Greyhound racing generally, not just in NSW, tends to use outmoded organisational structures which militate against timely and efficient management. They particularly lack any efficiency oversight. Auditors check the sums but not the effectiveness of investments made by the board. The same applies to other racing codes, which must be a major reason that racing has been losing its punch and its market share over the last two decades. That greyhounds are doing a little better than others is no more than a reflection of stuffing more and more races into the overcrowded TAB calendar at the same time as the gallops and trots are losing their way, rather like putting more machines into an already busy poker machine palace.

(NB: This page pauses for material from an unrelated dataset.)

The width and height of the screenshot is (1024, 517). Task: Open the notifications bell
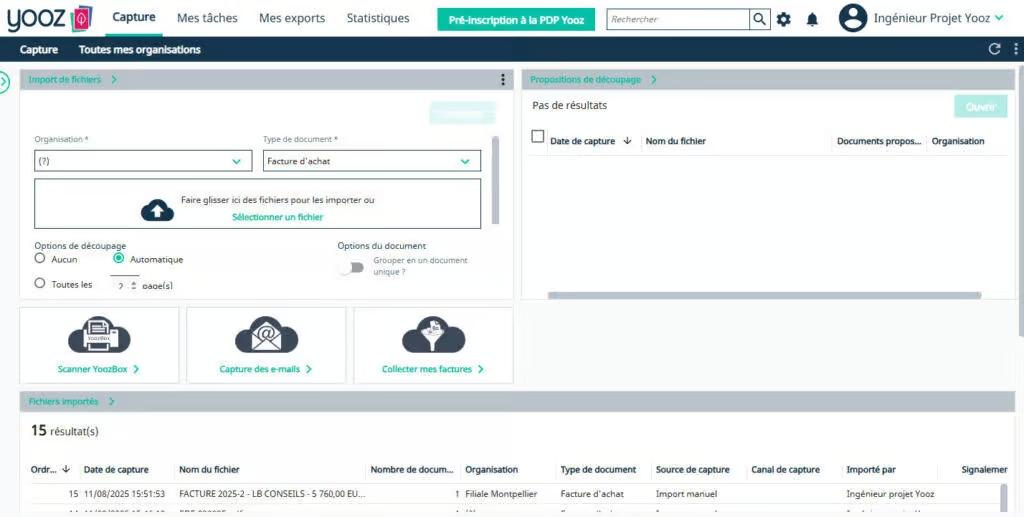[x=812, y=19]
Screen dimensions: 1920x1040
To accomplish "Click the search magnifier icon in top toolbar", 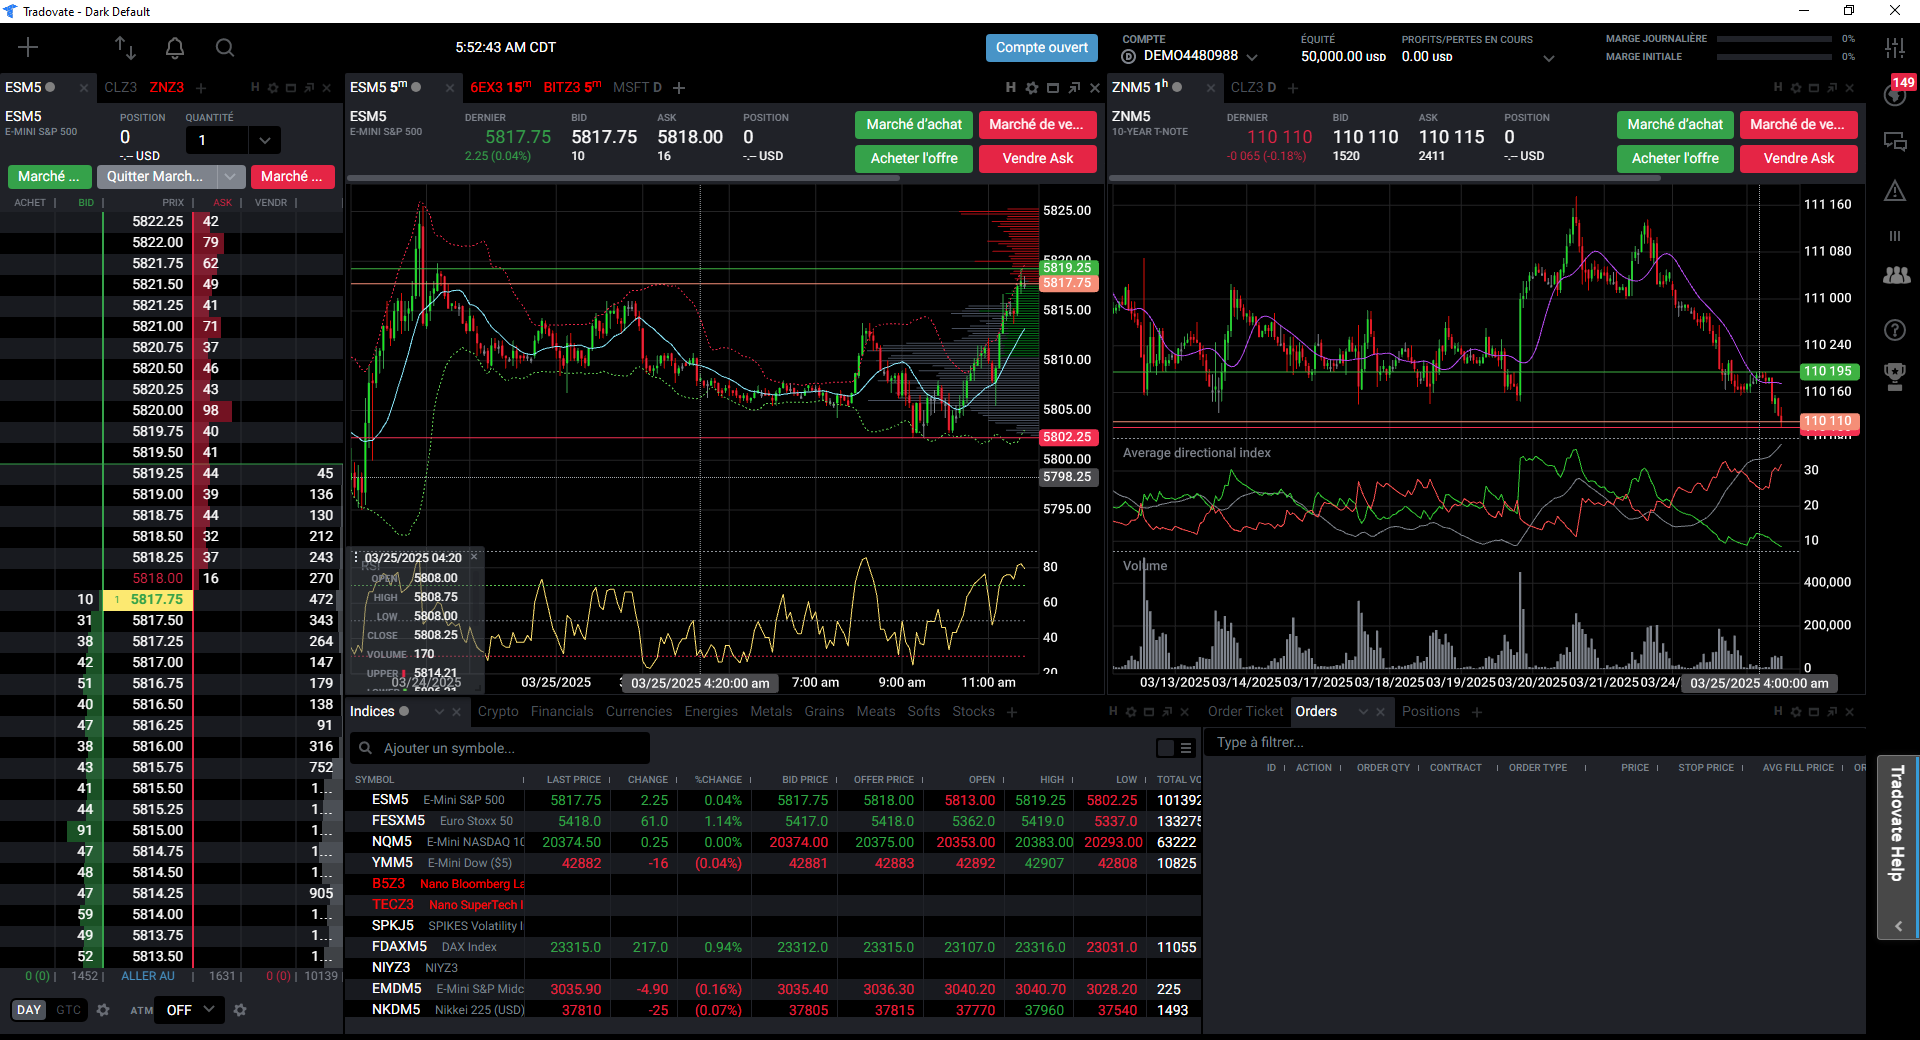I will 225,47.
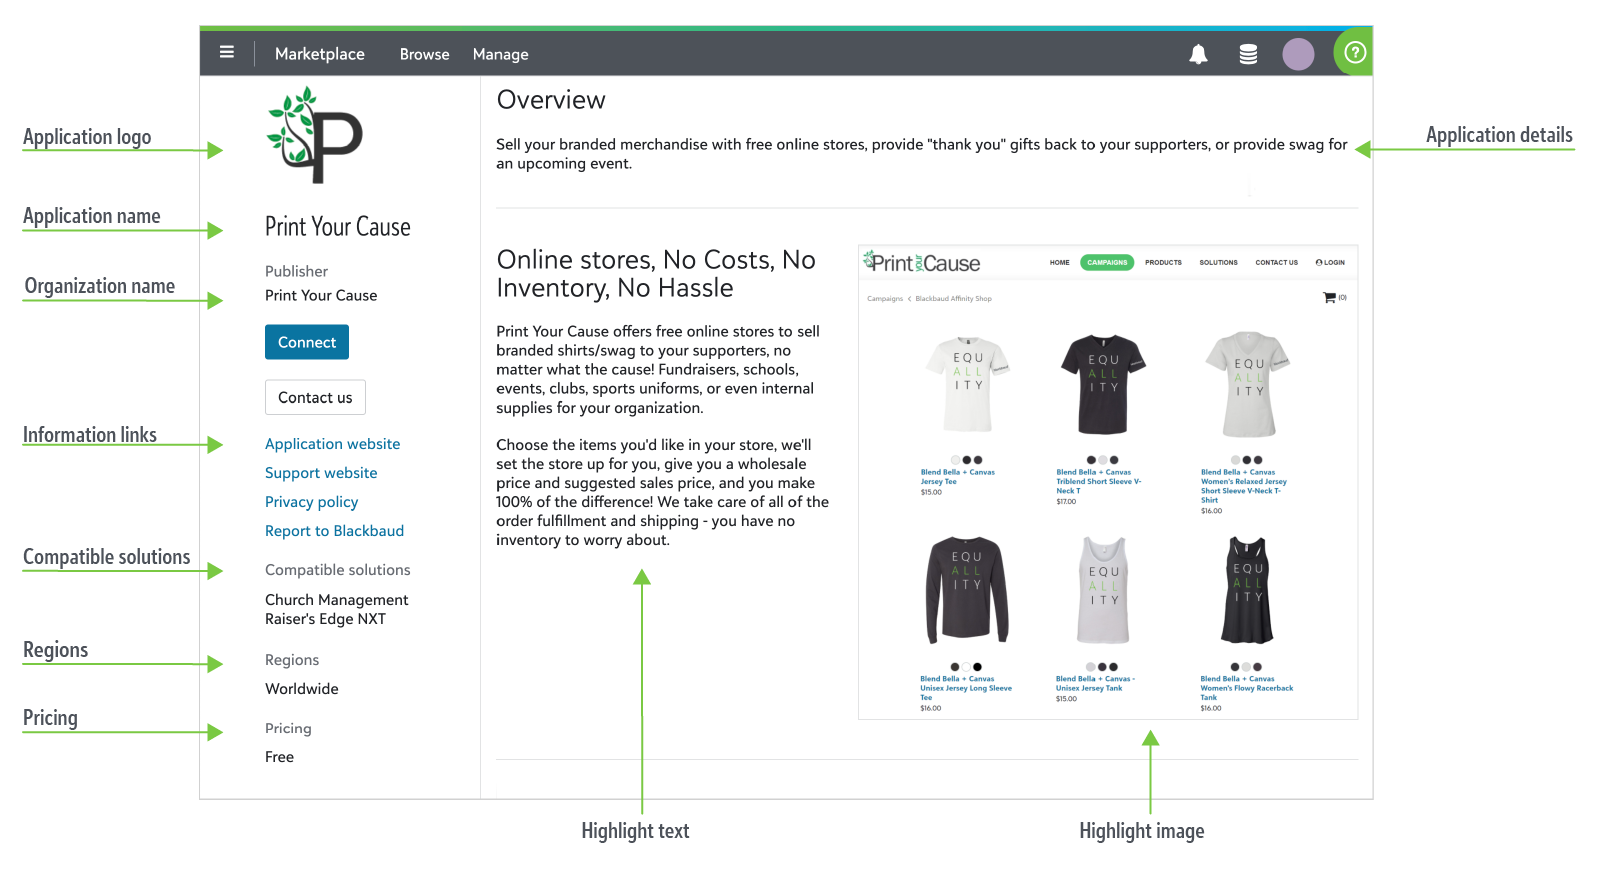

So will the parliamentary inquiry see it in that light? Time will tell, but they are asking a lot of good questions.
A side note: during his former association with the Newcastle Jockey Club, Ross Magin was always a strong supporter of greyhound racing at Beaumont Park, then owned by the NJC. However, in the end, the NJC refused to take the necessary action to change its pattern of operation and the track closed down and the land was sold off. The wounds were deep and the Hunter region was never the same again.